**Problem description**:
Whenever a line of the data below holds the string "computer", copy that line.

**Data for review**:
------

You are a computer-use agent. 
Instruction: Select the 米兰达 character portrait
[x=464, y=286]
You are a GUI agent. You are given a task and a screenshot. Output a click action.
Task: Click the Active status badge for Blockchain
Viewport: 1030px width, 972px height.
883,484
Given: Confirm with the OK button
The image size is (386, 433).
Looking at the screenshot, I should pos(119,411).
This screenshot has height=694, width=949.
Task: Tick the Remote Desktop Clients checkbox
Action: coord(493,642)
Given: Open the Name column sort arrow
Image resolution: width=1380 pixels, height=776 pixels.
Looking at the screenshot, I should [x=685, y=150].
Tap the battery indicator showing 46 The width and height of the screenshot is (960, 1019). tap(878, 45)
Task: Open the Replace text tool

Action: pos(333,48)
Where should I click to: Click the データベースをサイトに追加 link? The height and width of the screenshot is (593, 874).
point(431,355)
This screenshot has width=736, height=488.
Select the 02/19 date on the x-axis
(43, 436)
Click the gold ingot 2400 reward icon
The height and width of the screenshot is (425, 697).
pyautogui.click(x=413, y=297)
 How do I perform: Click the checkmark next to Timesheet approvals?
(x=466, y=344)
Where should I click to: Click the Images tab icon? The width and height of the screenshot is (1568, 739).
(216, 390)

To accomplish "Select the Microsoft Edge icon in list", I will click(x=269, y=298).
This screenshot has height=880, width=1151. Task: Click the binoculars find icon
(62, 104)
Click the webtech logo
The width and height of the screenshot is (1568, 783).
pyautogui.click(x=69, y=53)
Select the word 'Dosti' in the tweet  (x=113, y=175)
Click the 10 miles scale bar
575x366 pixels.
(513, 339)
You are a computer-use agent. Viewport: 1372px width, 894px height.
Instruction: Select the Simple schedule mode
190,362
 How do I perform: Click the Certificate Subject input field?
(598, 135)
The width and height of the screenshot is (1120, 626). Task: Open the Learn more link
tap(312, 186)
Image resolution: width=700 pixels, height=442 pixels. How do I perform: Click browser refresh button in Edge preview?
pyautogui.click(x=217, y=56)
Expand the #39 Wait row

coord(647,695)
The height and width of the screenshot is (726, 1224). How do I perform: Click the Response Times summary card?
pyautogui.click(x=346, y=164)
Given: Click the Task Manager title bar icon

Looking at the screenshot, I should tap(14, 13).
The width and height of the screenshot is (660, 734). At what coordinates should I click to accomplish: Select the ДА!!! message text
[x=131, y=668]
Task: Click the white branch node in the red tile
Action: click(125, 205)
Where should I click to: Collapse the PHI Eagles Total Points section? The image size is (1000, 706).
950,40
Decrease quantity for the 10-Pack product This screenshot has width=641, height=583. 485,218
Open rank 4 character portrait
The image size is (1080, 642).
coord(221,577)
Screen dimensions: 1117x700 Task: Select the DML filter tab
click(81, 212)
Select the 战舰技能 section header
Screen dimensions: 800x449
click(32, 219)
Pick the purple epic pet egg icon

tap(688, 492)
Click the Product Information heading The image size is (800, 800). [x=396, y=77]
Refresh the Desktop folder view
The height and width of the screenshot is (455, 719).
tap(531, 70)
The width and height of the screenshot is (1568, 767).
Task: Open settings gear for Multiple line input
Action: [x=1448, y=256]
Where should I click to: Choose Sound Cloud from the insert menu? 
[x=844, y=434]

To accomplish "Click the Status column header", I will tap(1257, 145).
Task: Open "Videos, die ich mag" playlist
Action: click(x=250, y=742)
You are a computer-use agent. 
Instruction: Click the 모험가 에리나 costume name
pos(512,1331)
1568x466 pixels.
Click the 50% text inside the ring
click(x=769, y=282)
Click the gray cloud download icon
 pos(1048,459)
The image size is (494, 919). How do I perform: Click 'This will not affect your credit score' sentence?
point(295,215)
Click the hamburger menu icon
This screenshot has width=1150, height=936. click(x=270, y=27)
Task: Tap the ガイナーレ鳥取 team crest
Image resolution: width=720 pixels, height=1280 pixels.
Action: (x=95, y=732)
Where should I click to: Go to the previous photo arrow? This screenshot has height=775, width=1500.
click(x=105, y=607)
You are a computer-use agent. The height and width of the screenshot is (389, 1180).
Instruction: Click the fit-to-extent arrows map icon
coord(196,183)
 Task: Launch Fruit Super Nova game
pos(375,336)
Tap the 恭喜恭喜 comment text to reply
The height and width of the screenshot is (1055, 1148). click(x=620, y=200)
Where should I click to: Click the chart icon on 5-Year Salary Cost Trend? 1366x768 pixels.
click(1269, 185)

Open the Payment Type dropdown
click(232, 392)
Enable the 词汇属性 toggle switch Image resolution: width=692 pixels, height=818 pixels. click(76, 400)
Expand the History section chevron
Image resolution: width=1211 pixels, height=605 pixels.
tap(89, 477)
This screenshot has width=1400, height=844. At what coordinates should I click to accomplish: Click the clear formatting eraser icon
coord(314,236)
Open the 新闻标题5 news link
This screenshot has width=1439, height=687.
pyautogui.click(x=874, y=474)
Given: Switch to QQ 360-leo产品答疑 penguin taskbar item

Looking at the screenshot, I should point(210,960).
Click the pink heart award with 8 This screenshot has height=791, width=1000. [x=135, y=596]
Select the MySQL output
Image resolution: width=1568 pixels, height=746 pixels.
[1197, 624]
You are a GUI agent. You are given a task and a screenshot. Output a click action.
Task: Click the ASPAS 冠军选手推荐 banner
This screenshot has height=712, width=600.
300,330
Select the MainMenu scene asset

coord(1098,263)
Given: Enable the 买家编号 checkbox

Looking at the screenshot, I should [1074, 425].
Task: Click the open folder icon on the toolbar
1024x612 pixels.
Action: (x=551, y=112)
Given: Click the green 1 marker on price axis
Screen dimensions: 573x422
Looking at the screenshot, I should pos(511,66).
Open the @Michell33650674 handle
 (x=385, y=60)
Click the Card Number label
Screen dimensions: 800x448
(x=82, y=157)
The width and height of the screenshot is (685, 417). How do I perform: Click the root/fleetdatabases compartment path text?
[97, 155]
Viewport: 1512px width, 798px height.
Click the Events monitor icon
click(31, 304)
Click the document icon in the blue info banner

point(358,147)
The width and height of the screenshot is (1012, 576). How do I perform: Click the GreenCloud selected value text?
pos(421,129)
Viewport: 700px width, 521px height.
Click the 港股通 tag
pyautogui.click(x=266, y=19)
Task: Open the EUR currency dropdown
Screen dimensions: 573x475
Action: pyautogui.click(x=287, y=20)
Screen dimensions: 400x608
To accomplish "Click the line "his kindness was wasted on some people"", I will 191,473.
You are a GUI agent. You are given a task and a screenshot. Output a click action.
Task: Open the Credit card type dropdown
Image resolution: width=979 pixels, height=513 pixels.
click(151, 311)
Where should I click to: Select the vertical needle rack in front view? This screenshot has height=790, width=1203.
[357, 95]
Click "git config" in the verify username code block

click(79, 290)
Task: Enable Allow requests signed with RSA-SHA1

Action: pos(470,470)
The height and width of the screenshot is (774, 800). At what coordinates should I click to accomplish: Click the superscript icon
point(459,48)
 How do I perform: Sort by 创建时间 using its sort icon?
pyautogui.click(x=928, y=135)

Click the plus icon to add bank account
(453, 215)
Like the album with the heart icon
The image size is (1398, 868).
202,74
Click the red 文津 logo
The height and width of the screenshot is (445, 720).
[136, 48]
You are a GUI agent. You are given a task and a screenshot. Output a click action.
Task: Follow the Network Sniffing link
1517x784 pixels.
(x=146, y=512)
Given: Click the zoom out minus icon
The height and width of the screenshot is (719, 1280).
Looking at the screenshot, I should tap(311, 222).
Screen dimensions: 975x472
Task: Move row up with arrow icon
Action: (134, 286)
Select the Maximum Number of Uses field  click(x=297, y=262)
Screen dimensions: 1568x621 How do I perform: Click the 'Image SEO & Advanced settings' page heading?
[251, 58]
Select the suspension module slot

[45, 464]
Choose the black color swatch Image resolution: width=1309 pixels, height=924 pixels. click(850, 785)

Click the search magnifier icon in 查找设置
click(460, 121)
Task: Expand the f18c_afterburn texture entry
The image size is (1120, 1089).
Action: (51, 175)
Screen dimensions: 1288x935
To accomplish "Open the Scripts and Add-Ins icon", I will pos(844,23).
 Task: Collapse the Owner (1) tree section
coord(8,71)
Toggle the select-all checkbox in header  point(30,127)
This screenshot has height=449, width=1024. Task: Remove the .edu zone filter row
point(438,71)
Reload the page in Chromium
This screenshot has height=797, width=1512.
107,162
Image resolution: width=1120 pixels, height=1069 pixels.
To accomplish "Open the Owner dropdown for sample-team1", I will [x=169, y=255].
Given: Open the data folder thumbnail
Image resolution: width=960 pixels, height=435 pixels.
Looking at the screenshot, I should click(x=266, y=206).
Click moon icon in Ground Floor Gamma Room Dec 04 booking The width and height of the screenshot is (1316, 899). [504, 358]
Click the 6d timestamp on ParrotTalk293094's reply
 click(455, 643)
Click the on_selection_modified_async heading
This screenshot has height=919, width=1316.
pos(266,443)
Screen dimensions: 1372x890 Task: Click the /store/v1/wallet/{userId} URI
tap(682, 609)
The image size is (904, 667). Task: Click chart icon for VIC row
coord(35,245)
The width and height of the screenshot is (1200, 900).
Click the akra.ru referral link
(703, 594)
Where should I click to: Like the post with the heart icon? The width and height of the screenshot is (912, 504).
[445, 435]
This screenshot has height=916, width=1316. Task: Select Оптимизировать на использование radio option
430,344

------

**Task answer**:
You are a computer-use agent. 
You are a computer-use agent. Viewport: 1372px width, 894px height.
You are a computer-use agent. 
You are a computer-use agent. The height and width of the screenshot is (389, 1180).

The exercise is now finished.